I don't know about you, but I like reading advice columns. I especially like the ones in the morning paper that deal with everything from "handling a cranky mother-in-law" to "telling someone they have stinky feet." Sometimes I don't agree with the advice given, but most of the time I do.
Do you ever wish you had a direct line to an advice columnist? I have a problem . . . can you help . . .
My teacher belittles me in class.
My boyfriend gets jealous of my friends.
My parents want to rule my life.
Then, when you opened the next morning's paper, the perfect answer would be there?
Thankfully, there are people all around us who can offer good advice. Sometimes the advice is given without us asking (okay, many times!). In other instances, we seek people out. The key is knowing who to listen to . . . and when. Below are tips to help you do just that!

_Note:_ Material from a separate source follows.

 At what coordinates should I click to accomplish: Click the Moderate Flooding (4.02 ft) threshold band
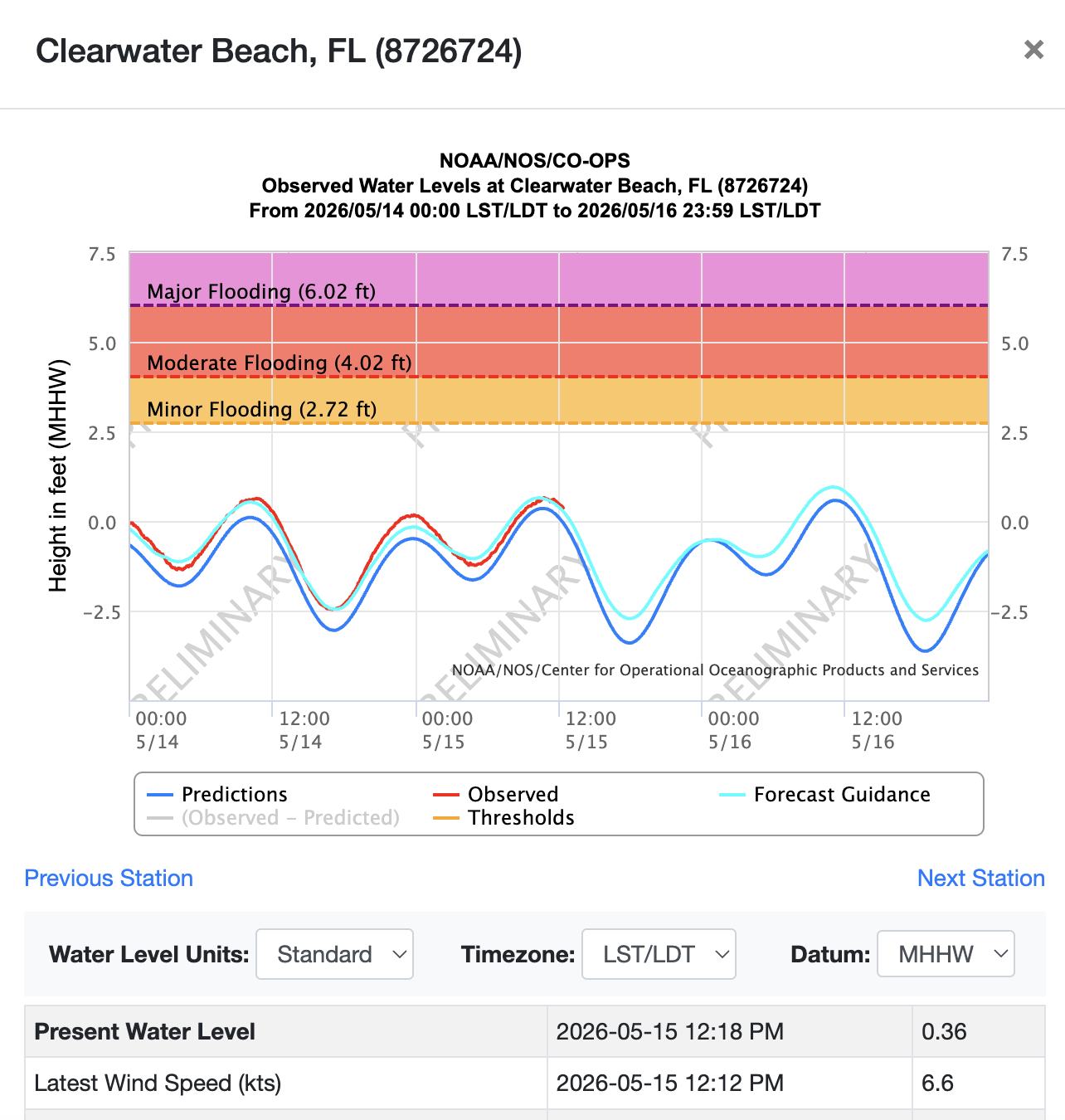coord(559,341)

ABCs of Getting Good Advice
A-sk away: It's okay to ask for advice. No one knows it all!
B-e proactive: Remember, what you do (or don't do) is your responsibility. It's up to you to take the initiative and to make good choices. And remember, not making a decision is actually a choice too.
C-onsider your options: Look around and consider: Who can help me find the answer to this problem?
D-ecide who could offer the best help: Seek out different people for your various life issues.
E-liminate extremes. Here are two: 1) being too independent, or 2) expecting someone else to be your complete authority.
F-ollow the Leader. Look for those who have provided you with good advice in the past.
G-ive special attention to those in authority over you. This includes parents, older adults, employers, and church or group leaders.
H-ope for success. One of the worst things we can do is let things slide instead of dealing with them. Put your hope in the fact that things can get better. Having this mindset will make all the difference in finding a successful solution.
I-nvite the input of several counselors for bigger decisions. Proverbs 15:22 says, "Plans fail for lack of counsel, but with many advisers they succeed."
J-udge whether your issue is a matter of right or wrong. Is it a moral decision or a personal preference? Always strive for "right."
K-eep yourself from asking advice from only those who agree with you. Listen and weigh other opinions, especially ideas from others who have faced some of the same life experiences.
L-isten to your heart. Novelist Erica Jong says, "Advice is what we ask for when we already know the answer but wish we didn't." Deep down do you already know the answer? Go with that.
M-ake sure you seek help from people who adequately know you and your situation. In most cases, it's better to give more weight to the person who's supported you for ten years, in comparison to someone you met last weekend.
N-ever rush into a decision you're not comfortable with. Give yourself time to sift through all the advice and weigh your options.
O-pen your heart. When it comes to seeking advice, consider prayer or meditation first.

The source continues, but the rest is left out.